Multi-Output Regression

Prediction

import matplotlib.pyplot as plt
from wbml.plot import tweak

from stheno import B, Measure, GP, EQ, Delta


class VGP:
    """A vector-valued GP."""

    def __init__(self, ps):
        self.ps = ps

    def __add__(self, other):
        return VGP([f + g for f, g in zip(self.ps, other.ps)])

    def lmatmul(self, A):
        m, n = A.shape
        ps = [0 for _ in range(m)]
        for i in range(m):
            for j in range(n):
                ps[i] += A[i, j] * self.ps[j]
        return VGP(ps)


# Define points to predict at.
x = B.linspace(0, 10, 100)
x_obs = B.linspace(0, 10, 10)

# Model parameters:
m = 2
p = 4
H = B.randn(p, m)

# Construct latent functions.
prior = Measure()
us = VGP([GP(EQ(), measure=prior) for _ in range(m)])
fs = us.lmatmul(H)

# Construct noise.
e = VGP([GP(0.5 * Delta(), measure=prior) for _ in range(p)])

# Construct observation model.
ys = e + fs

# Sample a true, underlying function and observations.
samples = prior.sample(*(p(x) for p in fs.ps), *(p(x_obs) for p in ys.ps))
fs_true, ys_obs = samples[:p], samples[p:]
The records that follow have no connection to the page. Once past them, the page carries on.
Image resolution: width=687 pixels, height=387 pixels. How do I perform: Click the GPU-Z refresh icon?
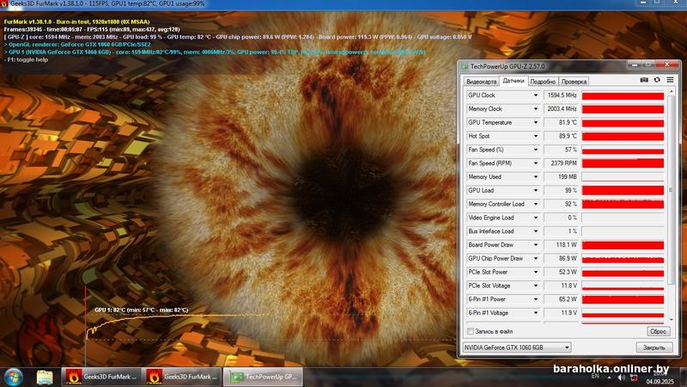coord(657,80)
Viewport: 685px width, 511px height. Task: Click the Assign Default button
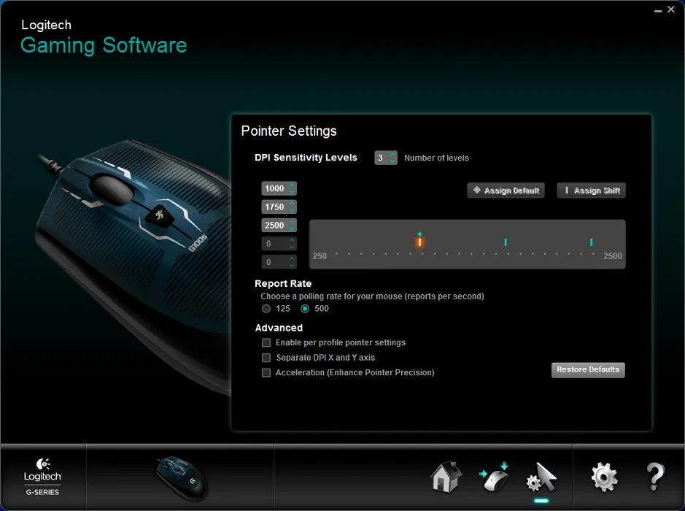pos(506,191)
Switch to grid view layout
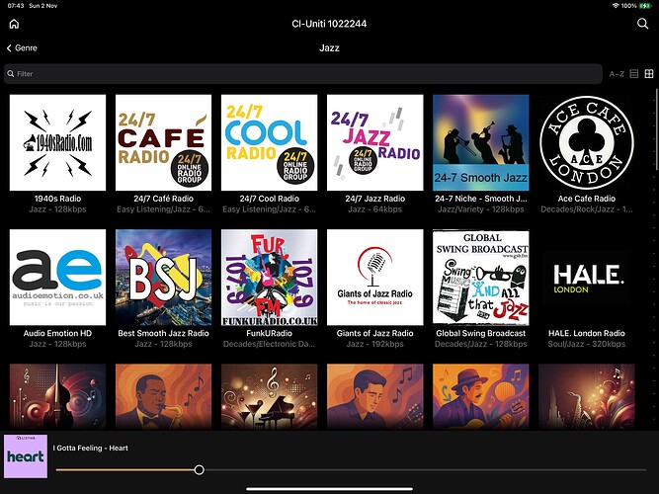 (648, 74)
# Compute the posterior and make predictions.
post = prior | (*((p(x_obs), y_obs) for p, y_obs in zip(ys.ps, ys_obs)),)
preds = [post(p(x)).marginals() for p in fs.ps]


# Plot results.
def plot_prediction(x, f, pred, x_obs=None, y_obs=None):
    plt.plot(x, f, label="True", style="test")
    if x_obs is not None:
        plt.scatter(x_obs, y_obs, label="Observations", style="train", s=20)
    mean, lower, upper = pred
    plt.plot(x, mean, label="Prediction", style="pred")
    plt.fill_between(x, lower, upper, style="pred")
    tweak()


plt.figure(figsize=(10, 6))
for i in range(4):
    plt.subplot(2, 2, i + 1)
    plt.title(f"Output {i + 1}")
    plot_prediction(x, fs_true[i], preds[i], x_obs, ys_obs[i])
plt.savefig("readme_example4_multi-output.png")
plt.show()

Approximate Integration

Prediction

import matplotlib.pyplot as plt
import numpy as np
import tensorflow as tf
import wbml.plot

from stheno.tensorflow import B, Measure, GP, EQ, Delta

# Define points to predict at.
x = B.linspace(tf.float64, 0, 10, 200)
x_obs = B.linspace(tf.float64, 0, 10, 10)

# Construct the model.
prior = Measure()
f = 0.7 * GP(EQ(), measure=prior).stretch(1.5)
e = 0.2 * GP(Delta(), measure=prior)

# Construct derivatives.
df = f.diff()
ddf = df.diff()
dddf = ddf.diff() + e

# Fix the integration constants.
zero = B.cast(tf.float64, 0)
one = B.cast(tf.float64, 1)
prior = prior | ((f(zero), one), (df(zero), zero), (ddf(zero), -one))

# Sample observations.
y_obs = B.sin(x_obs) + 0.2 * B.randn(*x_obs.shape)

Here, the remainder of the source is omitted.